STORED DATA >>
⁂

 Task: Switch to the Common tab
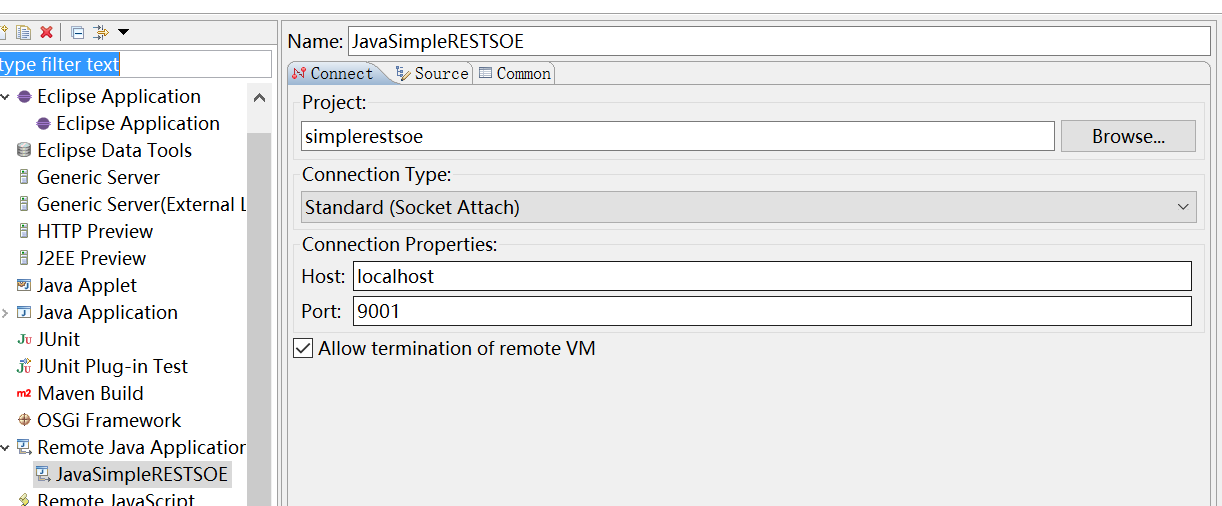pos(514,73)
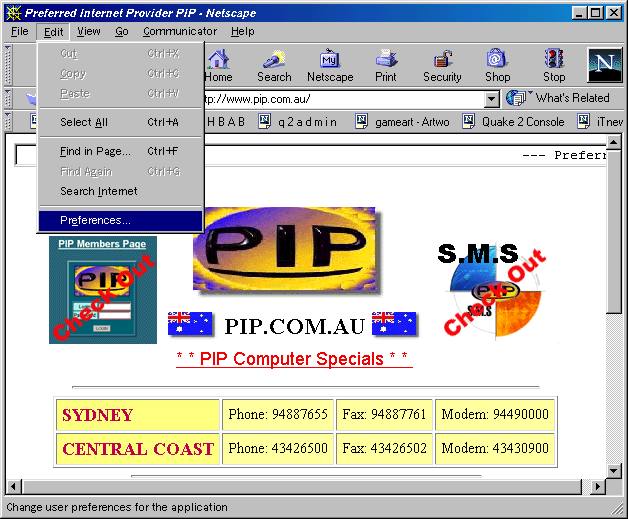Open the Security info icon

(x=442, y=65)
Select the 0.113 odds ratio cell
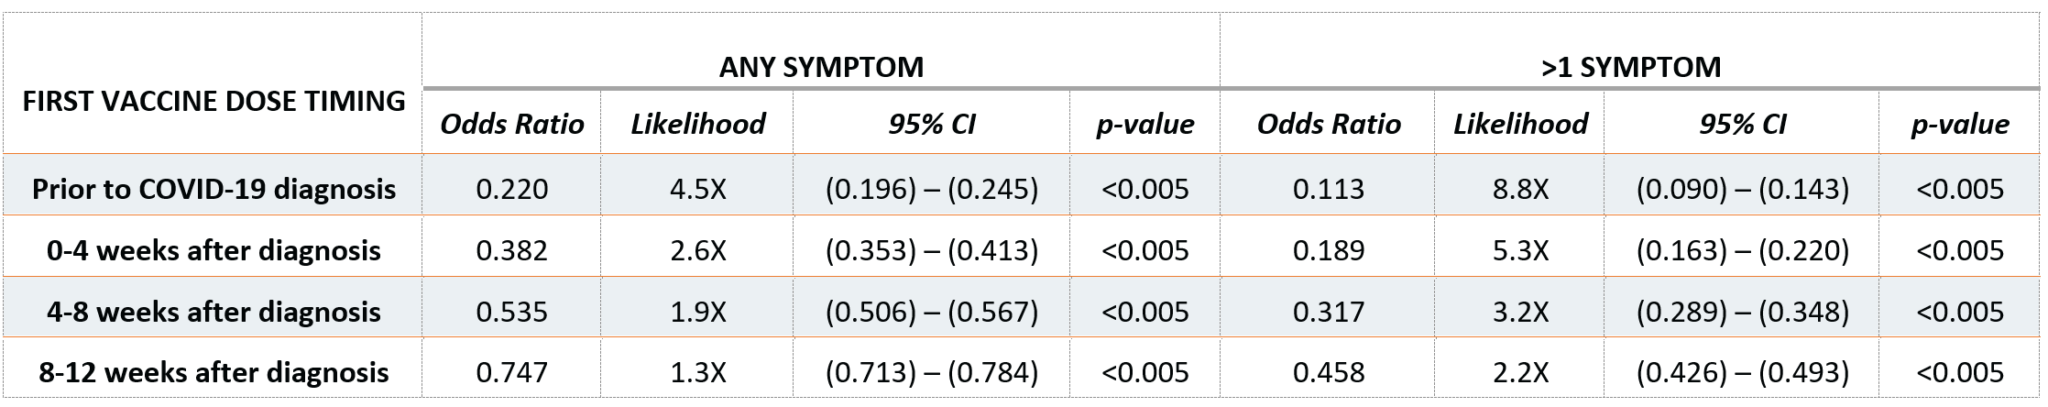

⁂

ACTION ITEM >> Please output the entire listing above verbatim and omit its images.

REPLY >>
 Task: Switch to the Common tab
pos(514,73)
Open the Security info icon

(x=442, y=65)
Select the 0.113 odds ratio cell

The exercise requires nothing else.